- **Instructions to follow**
Task for the listing below: copy it out in full, exactly.
+---+
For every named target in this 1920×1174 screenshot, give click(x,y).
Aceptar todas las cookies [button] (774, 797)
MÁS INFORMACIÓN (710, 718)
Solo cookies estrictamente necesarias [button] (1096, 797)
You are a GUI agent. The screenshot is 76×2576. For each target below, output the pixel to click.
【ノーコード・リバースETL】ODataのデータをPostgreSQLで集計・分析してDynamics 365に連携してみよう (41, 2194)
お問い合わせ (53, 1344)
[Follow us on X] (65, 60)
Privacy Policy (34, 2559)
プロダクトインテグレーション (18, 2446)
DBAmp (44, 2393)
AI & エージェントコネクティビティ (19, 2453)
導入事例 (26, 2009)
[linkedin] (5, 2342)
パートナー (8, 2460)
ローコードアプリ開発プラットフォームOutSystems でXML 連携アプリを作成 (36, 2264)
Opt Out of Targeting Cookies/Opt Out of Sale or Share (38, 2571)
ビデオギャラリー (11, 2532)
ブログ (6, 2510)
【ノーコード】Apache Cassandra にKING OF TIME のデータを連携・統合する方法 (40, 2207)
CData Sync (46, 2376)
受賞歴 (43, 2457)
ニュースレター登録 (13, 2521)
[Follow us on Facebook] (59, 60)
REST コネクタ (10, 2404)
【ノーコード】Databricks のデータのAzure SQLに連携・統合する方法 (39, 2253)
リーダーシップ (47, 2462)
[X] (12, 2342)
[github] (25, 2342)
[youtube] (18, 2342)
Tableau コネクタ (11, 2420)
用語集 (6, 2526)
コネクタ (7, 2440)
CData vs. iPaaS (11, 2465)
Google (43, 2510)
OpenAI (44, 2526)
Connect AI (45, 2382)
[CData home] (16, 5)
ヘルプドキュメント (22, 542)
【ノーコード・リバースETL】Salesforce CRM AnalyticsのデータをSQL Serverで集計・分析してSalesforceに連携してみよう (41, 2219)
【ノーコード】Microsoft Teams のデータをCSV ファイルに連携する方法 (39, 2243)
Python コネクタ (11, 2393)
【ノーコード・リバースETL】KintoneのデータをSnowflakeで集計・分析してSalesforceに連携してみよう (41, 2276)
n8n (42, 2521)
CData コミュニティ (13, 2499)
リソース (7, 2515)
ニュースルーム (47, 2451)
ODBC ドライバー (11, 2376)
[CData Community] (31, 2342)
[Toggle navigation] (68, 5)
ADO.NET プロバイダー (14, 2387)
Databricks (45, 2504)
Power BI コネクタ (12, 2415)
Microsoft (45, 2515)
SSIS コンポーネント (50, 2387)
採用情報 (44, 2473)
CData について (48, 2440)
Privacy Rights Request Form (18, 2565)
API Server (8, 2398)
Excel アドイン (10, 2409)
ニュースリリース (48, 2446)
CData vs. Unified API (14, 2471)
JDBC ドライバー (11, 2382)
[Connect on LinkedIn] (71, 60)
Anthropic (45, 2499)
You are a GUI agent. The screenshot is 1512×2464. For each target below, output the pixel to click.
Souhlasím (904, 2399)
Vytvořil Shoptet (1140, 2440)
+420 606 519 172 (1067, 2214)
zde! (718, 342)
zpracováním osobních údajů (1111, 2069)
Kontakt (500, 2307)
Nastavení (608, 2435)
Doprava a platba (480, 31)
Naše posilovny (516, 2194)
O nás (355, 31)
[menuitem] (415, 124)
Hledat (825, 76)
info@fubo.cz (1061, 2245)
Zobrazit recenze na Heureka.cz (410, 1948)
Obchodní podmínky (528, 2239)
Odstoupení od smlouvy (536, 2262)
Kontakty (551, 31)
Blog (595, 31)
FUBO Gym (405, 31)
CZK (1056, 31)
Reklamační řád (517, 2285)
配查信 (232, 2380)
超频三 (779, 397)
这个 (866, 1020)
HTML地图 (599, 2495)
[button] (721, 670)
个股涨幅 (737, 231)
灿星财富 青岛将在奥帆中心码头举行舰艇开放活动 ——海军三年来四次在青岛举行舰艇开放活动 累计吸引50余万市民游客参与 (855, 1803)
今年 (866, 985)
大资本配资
+---+
- **Result of this exercise**
For every named target in this 1920×1174 screenshot, give click(x,y).
Aceptar todas las cookies [button] (774, 797)
MÁS INFORMACIÓN (710, 718)
Solo cookies estrictamente necesarias [button] (1096, 797)
You are a GUI agent. The screenshot is 76×2576. For each target below, output the pixel to click.
【ノーコード・リバースETL】ODataのデータをPostgreSQLで集計・分析してDynamics 365に連携してみよう (41, 2194)
お問い合わせ (53, 1344)
[Follow us on X] (65, 60)
Privacy Policy (34, 2559)
プロダクトインテグレーション (18, 2446)
DBAmp (44, 2393)
AI & エージェントコネクティビティ (19, 2453)
導入事例 (26, 2009)
[linkedin] (5, 2342)
パートナー (8, 2460)
ローコードアプリ開発プラットフォームOutSystems でXML 連携アプリを作成 (36, 2264)
Opt Out of Targeting Cookies/Opt Out of Sale or Share (38, 2571)
ビデオギャラリー (11, 2532)
ブログ (6, 2510)
【ノーコード】Apache Cassandra にKING OF TIME のデータを連携・統合する方法 (40, 2207)
CData Sync (46, 2376)
受賞歴 (43, 2457)
ニュースレター登録 (13, 2521)
[Follow us on Facebook] (59, 60)
REST コネクタ (10, 2404)
【ノーコード】Databricks のデータのAzure SQLに連携・統合する方法 (39, 2253)
リーダーシップ (47, 2462)
[X] (12, 2342)
[github] (25, 2342)
[youtube] (18, 2342)
Tableau コネクタ (11, 2420)
用語集 (6, 2526)
コネクタ (7, 2440)
CData vs. iPaaS (11, 2465)
Google (43, 2510)
OpenAI (44, 2526)
Connect AI (45, 2382)
[CData home] (16, 5)
ヘルプドキュメント (22, 542)
【ノーコード・リバースETL】Salesforce CRM AnalyticsのデータをSQL Serverで集計・分析してSalesforceに連携してみよう (41, 2219)
【ノーコード】Microsoft Teams のデータをCSV ファイルに連携する方法 (39, 2243)
Python コネクタ (11, 2393)
【ノーコード・リバースETL】KintoneのデータをSnowflakeで集計・分析してSalesforceに連携してみよう (41, 2276)
n8n (42, 2521)
CData コミュニティ (13, 2499)
リソース (7, 2515)
ニュースルーム (47, 2451)
ODBC ドライバー (11, 2376)
[CData Community] (31, 2342)
[Toggle navigation] (68, 5)
ADO.NET プロバイダー (14, 2387)
Databricks (45, 2504)
Power BI コネクタ (12, 2415)
Microsoft (45, 2515)
SSIS コンポーネント (50, 2387)
採用情報 (44, 2473)
CData について (48, 2440)
Privacy Rights Request Form (18, 2565)
API Server (8, 2398)
Excel アドイン (10, 2409)
ニュースリリース (48, 2446)
CData vs. Unified API (14, 2471)
JDBC ドライバー (11, 2382)
[Connect on LinkedIn] (71, 60)
Anthropic (45, 2499)
You are a GUI agent. The screenshot is 1512×2464. For each target below, output the pixel to click.
Souhlasím (904, 2399)
Vytvořil Shoptet (1140, 2440)
+420 606 519 172 (1067, 2214)
zde! (718, 342)
zpracováním osobních údajů (1111, 2069)
Kontakt (500, 2307)
Nastavení (608, 2435)
Doprava a platba (480, 31)
Naše posilovny (516, 2194)
O nás (355, 31)
[menuitem] (415, 124)
Hledat (825, 76)
info@fubo.cz (1061, 2245)
Zobrazit recenze na Heureka.cz (410, 1948)
Obchodní podmínky (528, 2239)
Odstoupení od smlouvy (536, 2262)
Kontakty (551, 31)
Blog (595, 31)
FUBO Gym (405, 31)
CZK (1056, 31)
Reklamační řád (517, 2285)
配查信 (232, 2380)
超频三 (779, 397)
这个 (866, 1020)
HTML地图 (599, 2495)
[button] (721, 670)
个股涨幅 (737, 231)
灿星财富 青岛将在奥帆中心码头举行舰艇开放活动 ——海军三年来四次在青岛举行舰艇开放活动 累计吸引50余万市民游客参与 (855, 1803)
今年 (866, 985)
大资本配资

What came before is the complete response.